"""

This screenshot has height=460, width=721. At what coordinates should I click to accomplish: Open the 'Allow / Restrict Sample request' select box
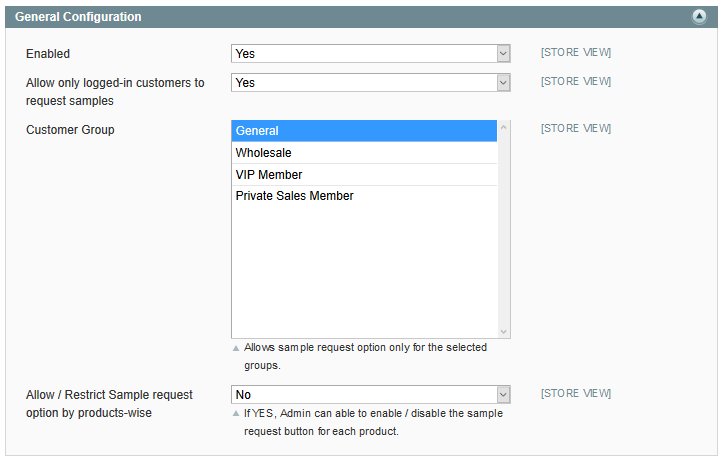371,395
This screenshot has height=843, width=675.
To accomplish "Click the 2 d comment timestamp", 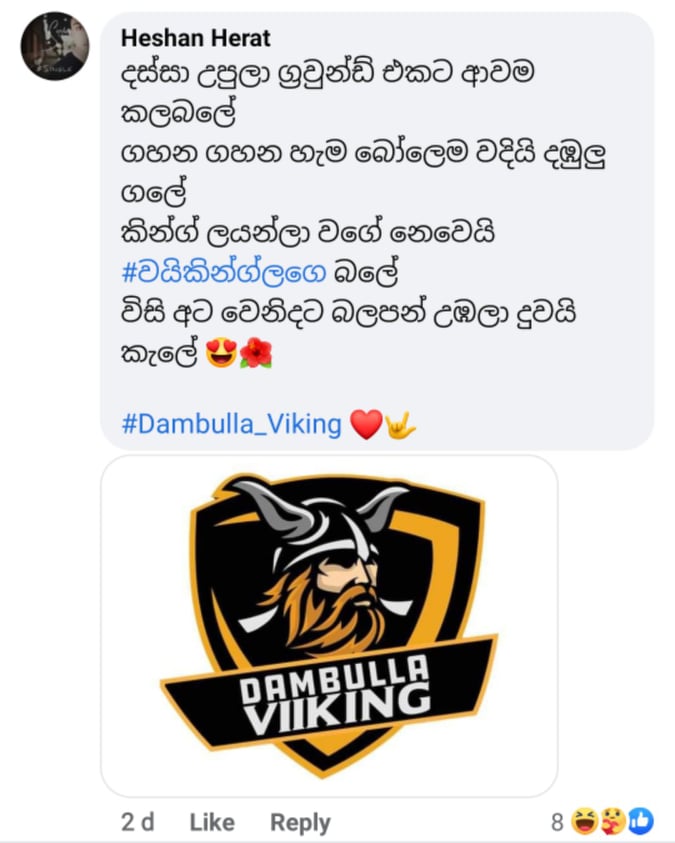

"""
"""

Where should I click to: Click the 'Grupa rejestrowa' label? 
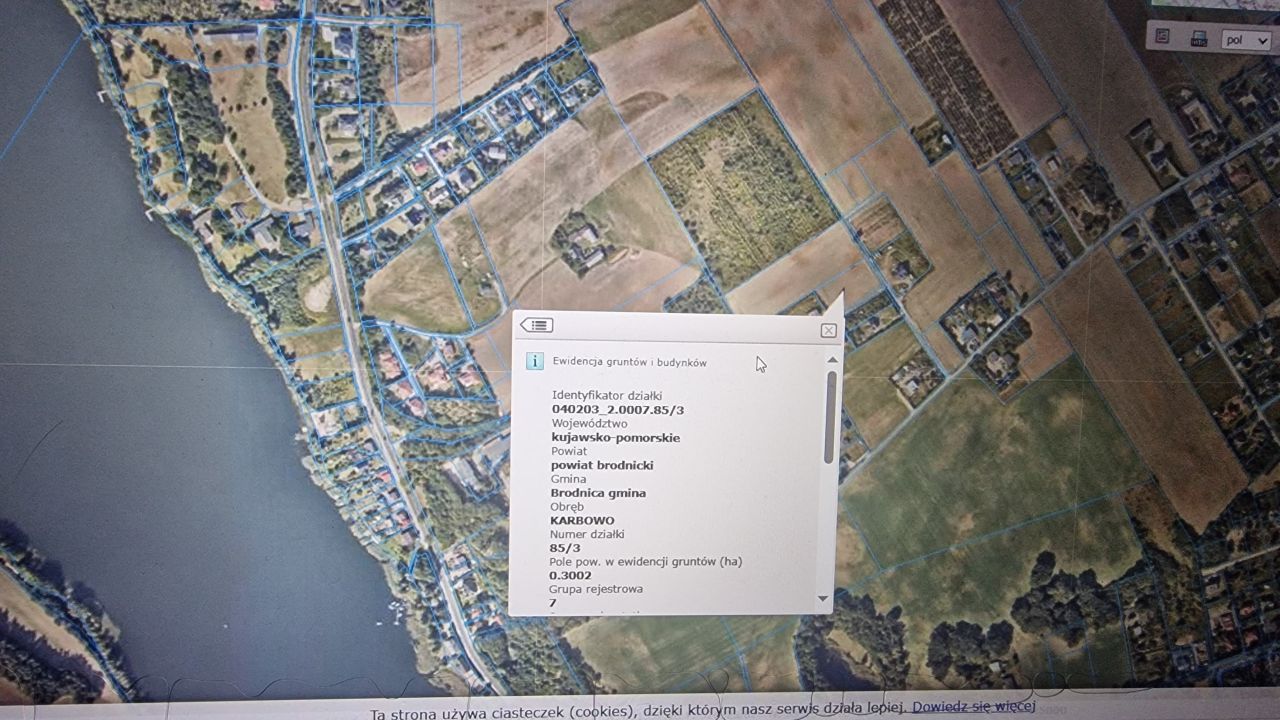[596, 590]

"""
"""

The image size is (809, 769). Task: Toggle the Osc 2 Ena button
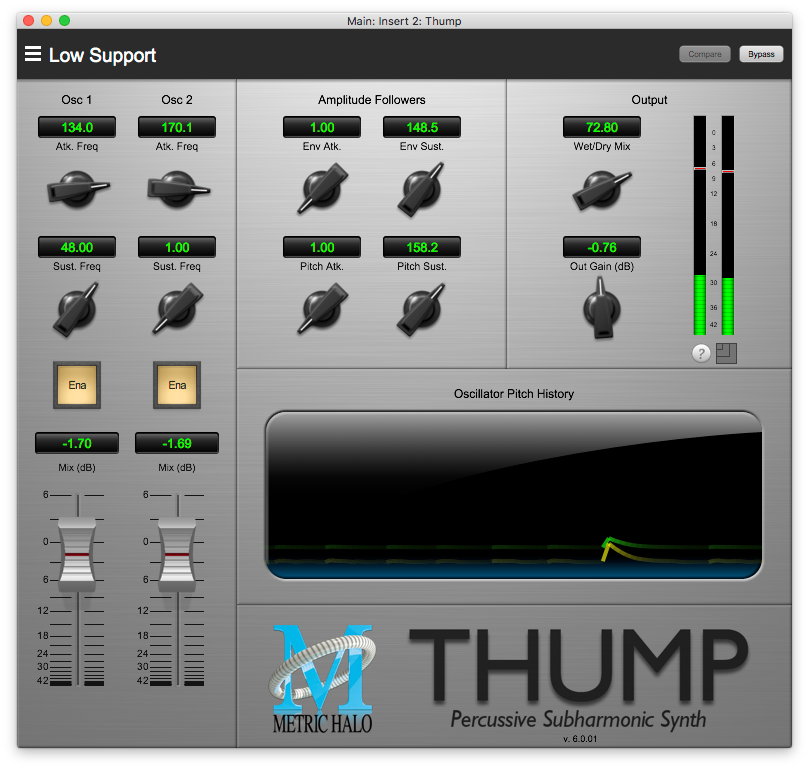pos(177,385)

"""

Output exactly those lines of the data above that run from the line with "This screenshot has height=460, width=721." up to and including the line with "2 d comment". No pictures go in.

**Result below:**
This screenshot has height=460, width=721. At what coordinates should I click to accomplish: Open the 'Allow / Restrict Sample request' select box
371,395
This screenshot has height=843, width=675.
To accomplish "Click the 2 d comment timestamp", 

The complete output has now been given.